Parkinson's disease is one of the most common neurologic disorders involving motor and nonmotor features that are often underdiagnosed and have limited treatment options.

The American Academy of Neurology (AAN) has created quality measurements to address the gaps in care for patients with Parkinson's disease. In 2014, the AAN formed a multidisciplinary work group to update the 2010 measurements to help facilitate better care for patients with this disease. The AAN recently published an executive summary that details the updated quality measurements (Factor SA, et al. Neurology. 2016;86:2278-2283).

“The new quality measure set was developed to promote quality improvement, drive improved outcomes for patients with PD [Parkinson's disease], and assist in establishing threshold performance rates, and through continued data gathering to drive quality improvement,” stated the researchers.

The updated quality measurement set includes 11 measures, 7 of which were maintained or revised from the original set and 4 new quality measures. These 11 measures include:

  • Annual diagnosis review
  • Avoiding dopamine-blocking medications
  • Assessing for psychiatric symptoms
  • Assessing for cognitive impairment or dysfunction
  • Assessing for symptoms of autonomic dysfunction
  • Checking for sleep disturbances
  • Recording falls outcomes
  • Discussing with patients rehabilitation options
  • Counseling patients about regular exercise
  • Asking about medication-related motor complications
  • Discussing advance care planning.

Data have shown that exercise has many important health benefits that should be recommended to all patients with Parkinson's disease. As for avoiding dopamine-blocking agents, the group said it was an important measure in ambulatory and hospital practice settings. The prescribing of dopamine-blocking agents is a common medical error that can result in worsening of motor symptoms in patients with Parkinson's disease and lead to further disability and falls. The group noted ­2 exceptions—quetiapine and cloza­pine—but these 2 drugs should also be used with caution.

The group changed the fall measure from a process to an outcome measure. The group recommends that when any fall occurs, patients should be referred for multidisciplinary gait assessment and should be counseled about the importance of exercise for preventing falls.

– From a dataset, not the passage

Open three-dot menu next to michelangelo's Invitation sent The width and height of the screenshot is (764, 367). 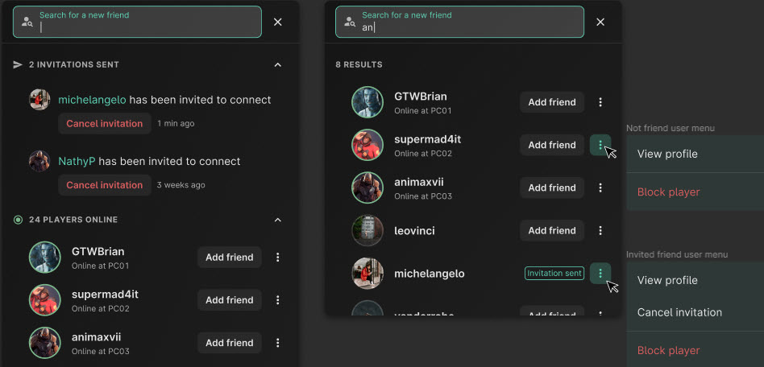pos(600,273)
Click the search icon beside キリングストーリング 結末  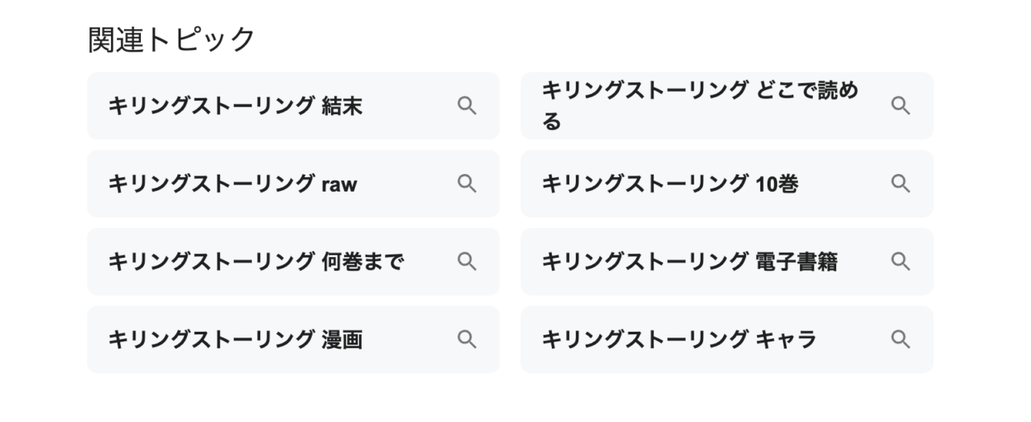(x=467, y=106)
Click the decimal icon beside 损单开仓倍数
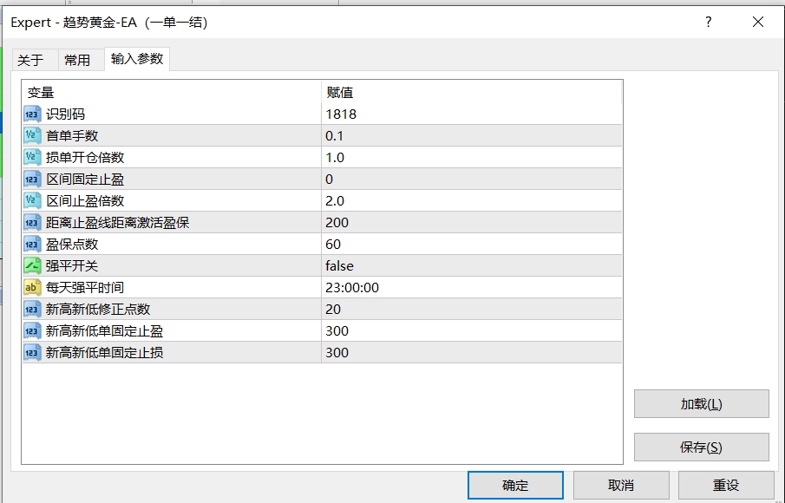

Finally, advance care directives was added to help ensure that a patient's treatment preferences and treatment goals are being considered. The work group recommends that all patients with Parkinson's disease have an advance care directive completed or have a designated power of attorney for medical decisions in the last 12 months of life.

These updated quality measures provide opportunities for improved care and treatment for patients with Parkinson's disease. AAN will continue to update the measures every 3 years.